To do:
Set every record down again, identical to the original.

Information supplied:
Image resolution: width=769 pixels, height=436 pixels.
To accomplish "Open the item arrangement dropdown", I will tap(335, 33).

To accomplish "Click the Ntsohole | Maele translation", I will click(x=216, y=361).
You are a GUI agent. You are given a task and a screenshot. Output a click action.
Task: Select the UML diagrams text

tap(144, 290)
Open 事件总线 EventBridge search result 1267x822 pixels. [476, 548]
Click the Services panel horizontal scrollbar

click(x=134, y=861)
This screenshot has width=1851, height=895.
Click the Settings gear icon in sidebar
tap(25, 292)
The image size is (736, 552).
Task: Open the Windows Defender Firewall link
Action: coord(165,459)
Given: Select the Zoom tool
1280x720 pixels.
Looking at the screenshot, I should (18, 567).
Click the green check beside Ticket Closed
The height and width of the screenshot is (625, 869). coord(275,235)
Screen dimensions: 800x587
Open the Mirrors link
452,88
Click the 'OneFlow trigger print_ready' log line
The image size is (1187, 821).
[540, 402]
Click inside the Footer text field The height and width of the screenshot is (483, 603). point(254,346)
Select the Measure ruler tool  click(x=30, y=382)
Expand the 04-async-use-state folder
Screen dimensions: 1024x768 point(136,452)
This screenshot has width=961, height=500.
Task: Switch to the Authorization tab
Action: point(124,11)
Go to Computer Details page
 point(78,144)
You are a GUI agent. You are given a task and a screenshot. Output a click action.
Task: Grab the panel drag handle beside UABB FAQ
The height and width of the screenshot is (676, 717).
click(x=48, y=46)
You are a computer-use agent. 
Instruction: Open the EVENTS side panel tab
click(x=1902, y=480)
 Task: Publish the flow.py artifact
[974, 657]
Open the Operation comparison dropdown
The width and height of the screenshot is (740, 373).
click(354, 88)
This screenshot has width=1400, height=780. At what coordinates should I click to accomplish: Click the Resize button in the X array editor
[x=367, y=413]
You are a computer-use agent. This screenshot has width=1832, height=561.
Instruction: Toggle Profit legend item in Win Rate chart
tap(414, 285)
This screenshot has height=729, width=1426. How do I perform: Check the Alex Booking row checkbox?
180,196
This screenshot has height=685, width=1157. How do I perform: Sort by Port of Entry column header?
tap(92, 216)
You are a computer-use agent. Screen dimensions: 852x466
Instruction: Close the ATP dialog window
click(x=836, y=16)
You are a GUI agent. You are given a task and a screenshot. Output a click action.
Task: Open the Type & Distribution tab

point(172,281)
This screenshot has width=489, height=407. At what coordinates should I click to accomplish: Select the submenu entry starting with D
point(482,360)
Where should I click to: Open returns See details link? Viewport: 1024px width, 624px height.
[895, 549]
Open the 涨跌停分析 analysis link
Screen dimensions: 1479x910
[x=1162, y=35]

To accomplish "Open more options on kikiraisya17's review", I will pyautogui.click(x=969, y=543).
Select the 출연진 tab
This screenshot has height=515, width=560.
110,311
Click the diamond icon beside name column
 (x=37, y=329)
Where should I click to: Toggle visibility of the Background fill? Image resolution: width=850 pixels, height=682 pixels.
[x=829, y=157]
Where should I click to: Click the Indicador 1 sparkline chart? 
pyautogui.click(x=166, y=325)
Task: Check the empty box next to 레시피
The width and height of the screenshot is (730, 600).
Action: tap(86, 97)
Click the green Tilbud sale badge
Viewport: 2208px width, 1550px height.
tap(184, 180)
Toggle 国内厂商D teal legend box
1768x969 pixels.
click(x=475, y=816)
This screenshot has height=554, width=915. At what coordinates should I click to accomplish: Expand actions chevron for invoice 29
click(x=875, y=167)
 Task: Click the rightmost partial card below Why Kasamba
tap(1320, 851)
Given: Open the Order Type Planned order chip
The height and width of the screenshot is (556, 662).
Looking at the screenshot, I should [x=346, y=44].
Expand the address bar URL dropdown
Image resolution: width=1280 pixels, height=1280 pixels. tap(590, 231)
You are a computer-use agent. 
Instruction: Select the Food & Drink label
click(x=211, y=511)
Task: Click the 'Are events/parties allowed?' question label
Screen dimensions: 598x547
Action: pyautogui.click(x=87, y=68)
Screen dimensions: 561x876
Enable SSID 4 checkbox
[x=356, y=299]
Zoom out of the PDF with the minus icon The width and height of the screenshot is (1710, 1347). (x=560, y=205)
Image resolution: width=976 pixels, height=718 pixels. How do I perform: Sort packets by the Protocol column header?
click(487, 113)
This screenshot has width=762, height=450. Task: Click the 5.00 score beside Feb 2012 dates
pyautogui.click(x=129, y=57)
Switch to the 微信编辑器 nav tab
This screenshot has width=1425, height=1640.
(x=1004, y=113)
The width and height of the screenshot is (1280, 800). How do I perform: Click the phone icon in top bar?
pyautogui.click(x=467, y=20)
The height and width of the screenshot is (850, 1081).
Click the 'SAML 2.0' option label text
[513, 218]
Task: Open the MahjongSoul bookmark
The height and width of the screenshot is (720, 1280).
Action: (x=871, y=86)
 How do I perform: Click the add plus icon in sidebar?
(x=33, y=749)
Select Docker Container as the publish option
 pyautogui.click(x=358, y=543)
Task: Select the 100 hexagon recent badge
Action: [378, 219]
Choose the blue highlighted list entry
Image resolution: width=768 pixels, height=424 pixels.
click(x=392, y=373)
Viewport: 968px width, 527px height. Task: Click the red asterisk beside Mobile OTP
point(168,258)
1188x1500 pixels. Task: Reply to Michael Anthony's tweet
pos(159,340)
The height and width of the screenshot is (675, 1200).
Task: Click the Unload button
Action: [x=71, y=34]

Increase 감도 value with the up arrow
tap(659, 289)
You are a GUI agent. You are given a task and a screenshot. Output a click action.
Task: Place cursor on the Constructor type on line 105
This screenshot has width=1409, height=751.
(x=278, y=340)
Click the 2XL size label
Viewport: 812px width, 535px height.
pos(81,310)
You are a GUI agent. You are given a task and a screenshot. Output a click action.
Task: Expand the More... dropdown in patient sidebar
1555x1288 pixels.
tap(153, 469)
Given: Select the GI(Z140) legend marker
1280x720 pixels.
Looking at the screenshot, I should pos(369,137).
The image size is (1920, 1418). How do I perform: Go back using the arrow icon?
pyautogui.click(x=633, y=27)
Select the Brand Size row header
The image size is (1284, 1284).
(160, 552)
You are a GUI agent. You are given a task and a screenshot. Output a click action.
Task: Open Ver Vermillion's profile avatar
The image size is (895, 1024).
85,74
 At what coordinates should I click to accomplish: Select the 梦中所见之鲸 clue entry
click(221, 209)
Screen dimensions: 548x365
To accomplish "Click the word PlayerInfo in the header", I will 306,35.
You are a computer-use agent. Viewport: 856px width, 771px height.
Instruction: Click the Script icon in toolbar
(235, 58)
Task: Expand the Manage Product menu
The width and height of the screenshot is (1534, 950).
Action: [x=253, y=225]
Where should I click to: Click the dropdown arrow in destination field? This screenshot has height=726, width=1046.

Output of the exercise:
Image resolution: width=769 pixels, height=436 pixels.
To accomplish "Open the item arrangement dropdown", I will tap(335, 33).

To accomplish "Click the Ntsohole | Maele translation", I will click(x=216, y=361).
You are a GUI agent. You are given a task and a screenshot. Output a click action.
Task: Select the UML diagrams text

tap(144, 290)
Open 事件总线 EventBridge search result 1267x822 pixels. [476, 548]
Click the Services panel horizontal scrollbar

click(x=134, y=861)
This screenshot has width=1851, height=895.
Click the Settings gear icon in sidebar
tap(25, 292)
The image size is (736, 552).
Task: Open the Windows Defender Firewall link
Action: coord(165,459)
Given: Select the Zoom tool
1280x720 pixels.
Looking at the screenshot, I should (18, 567).
Click the green check beside Ticket Closed
The height and width of the screenshot is (625, 869). coord(275,235)
Screen dimensions: 800x587
Open the Mirrors link
452,88
Click the 'OneFlow trigger print_ready' log line
The image size is (1187, 821).
[540, 402]
Click inside the Footer text field The height and width of the screenshot is (483, 603). point(254,346)
Select the Measure ruler tool  click(x=30, y=382)
Expand the 04-async-use-state folder
Screen dimensions: 1024x768 point(136,452)
This screenshot has width=961, height=500.
Task: Switch to the Authorization tab
Action: point(124,11)
Go to Computer Details page
 point(78,144)
You are a GUI agent. You are given a task and a screenshot. Output a click action.
Task: Grab the panel drag handle beside UABB FAQ
The height and width of the screenshot is (676, 717).
click(x=48, y=46)
You are a computer-use agent. 
Instruction: Open the EVENTS side panel tab
click(x=1902, y=480)
 Task: Publish the flow.py artifact
[974, 657]
Open the Operation comparison dropdown
The width and height of the screenshot is (740, 373).
click(354, 88)
This screenshot has width=1400, height=780. At what coordinates should I click to accomplish: Click the Resize button in the X array editor
[x=367, y=413]
You are a computer-use agent. This screenshot has width=1832, height=561.
Instruction: Toggle Profit legend item in Win Rate chart
tap(414, 285)
This screenshot has height=729, width=1426. How do I perform: Check the Alex Booking row checkbox?
180,196
This screenshot has height=685, width=1157. How do I perform: Sort by Port of Entry column header?
tap(92, 216)
You are a computer-use agent. Screen dimensions: 852x466
Instruction: Close the ATP dialog window
click(x=836, y=16)
You are a GUI agent. You are given a task and a screenshot. Output a click action.
Task: Open the Type & Distribution tab

point(172,281)
This screenshot has width=489, height=407. At what coordinates should I click to accomplish: Select the submenu entry starting with D
point(482,360)
Where should I click to: Open returns See details link? Viewport: 1024px width, 624px height.
[895, 549]
Open the 涨跌停分析 analysis link
Screen dimensions: 1479x910
[x=1162, y=35]

To accomplish "Open more options on kikiraisya17's review", I will pyautogui.click(x=969, y=543).
Select the 출연진 tab
This screenshot has height=515, width=560.
110,311
Click the diamond icon beside name column
 (x=37, y=329)
Where should I click to: Toggle visibility of the Background fill? Image resolution: width=850 pixels, height=682 pixels.
[x=829, y=157]
Where should I click to: Click the Indicador 1 sparkline chart? 
pyautogui.click(x=166, y=325)
Task: Check the empty box next to 레시피
The width and height of the screenshot is (730, 600).
Action: tap(86, 97)
Click the green Tilbud sale badge
Viewport: 2208px width, 1550px height.
tap(184, 180)
Toggle 国内厂商D teal legend box
1768x969 pixels.
click(x=475, y=816)
This screenshot has height=554, width=915. At what coordinates should I click to accomplish: Expand actions chevron for invoice 29
click(x=875, y=167)
 Task: Click the rightmost partial card below Why Kasamba
tap(1320, 851)
Given: Open the Order Type Planned order chip
The height and width of the screenshot is (556, 662).
Looking at the screenshot, I should [x=346, y=44].
Expand the address bar URL dropdown
Image resolution: width=1280 pixels, height=1280 pixels. tap(590, 231)
You are a computer-use agent. 
Instruction: Select the Food & Drink label
click(x=211, y=511)
Task: Click the 'Are events/parties allowed?' question label
Screen dimensions: 598x547
Action: pyautogui.click(x=87, y=68)
Screen dimensions: 561x876
Enable SSID 4 checkbox
[x=356, y=299]
Zoom out of the PDF with the minus icon The width and height of the screenshot is (1710, 1347). (x=560, y=205)
Image resolution: width=976 pixels, height=718 pixels. How do I perform: Sort packets by the Protocol column header?
click(487, 113)
This screenshot has width=762, height=450. Task: Click the 5.00 score beside Feb 2012 dates
pyautogui.click(x=129, y=57)
Switch to the 微信编辑器 nav tab
This screenshot has width=1425, height=1640.
(x=1004, y=113)
The width and height of the screenshot is (1280, 800). How do I perform: Click the phone icon in top bar?
pyautogui.click(x=467, y=20)
The height and width of the screenshot is (850, 1081).
Click the 'SAML 2.0' option label text
[513, 218]
Task: Open the MahjongSoul bookmark
The height and width of the screenshot is (720, 1280).
Action: (x=871, y=86)
 How do I perform: Click the add plus icon in sidebar?
(x=33, y=749)
Select Docker Container as the publish option
 pyautogui.click(x=358, y=543)
Task: Select the 100 hexagon recent badge
Action: [378, 219]
Choose the blue highlighted list entry
Image resolution: width=768 pixels, height=424 pixels.
click(x=392, y=373)
Viewport: 968px width, 527px height. Task: Click the red asterisk beside Mobile OTP
point(168,258)
1188x1500 pixels. Task: Reply to Michael Anthony's tweet
pos(159,340)
The height and width of the screenshot is (675, 1200).
Task: Click the Unload button
Action: [x=71, y=34]

Increase 감도 value with the up arrow
tap(659, 289)
You are a GUI agent. You are given a task and a screenshot. Output a click action.
Task: Place cursor on the Constructor type on line 105
This screenshot has width=1409, height=751.
(x=278, y=340)
Click the 2XL size label
Viewport: 812px width, 535px height.
pos(81,310)
You are a GUI agent. You are given a task and a screenshot. Output a click action.
Task: Expand the More... dropdown in patient sidebar
1555x1288 pixels.
tap(153, 469)
Given: Select the GI(Z140) legend marker
1280x720 pixels.
Looking at the screenshot, I should pos(369,137).
The image size is (1920, 1418). How do I perform: Go back using the arrow icon?
pyautogui.click(x=633, y=27)
Select the Brand Size row header
The image size is (1284, 1284).
(160, 552)
You are a GUI agent. You are given a task and a screenshot. Output a click action.
Task: Open Ver Vermillion's profile avatar
The image size is (895, 1024).
85,74
 At what coordinates should I click to accomplish: Select the 梦中所见之鲸 clue entry
click(221, 209)
Screen dimensions: 548x365
To accomplish "Click the word PlayerInfo in the header", I will 306,35.
You are a computer-use agent. Viewport: 856px width, 771px height.
Instruction: Click the Script icon in toolbar
(235, 58)
Task: Expand the Manage Product menu
The width and height of the screenshot is (1534, 950).
Action: [x=253, y=225]
Where should I click to: Click the dropdown arrow in destination field? This screenshot has height=726, width=1046.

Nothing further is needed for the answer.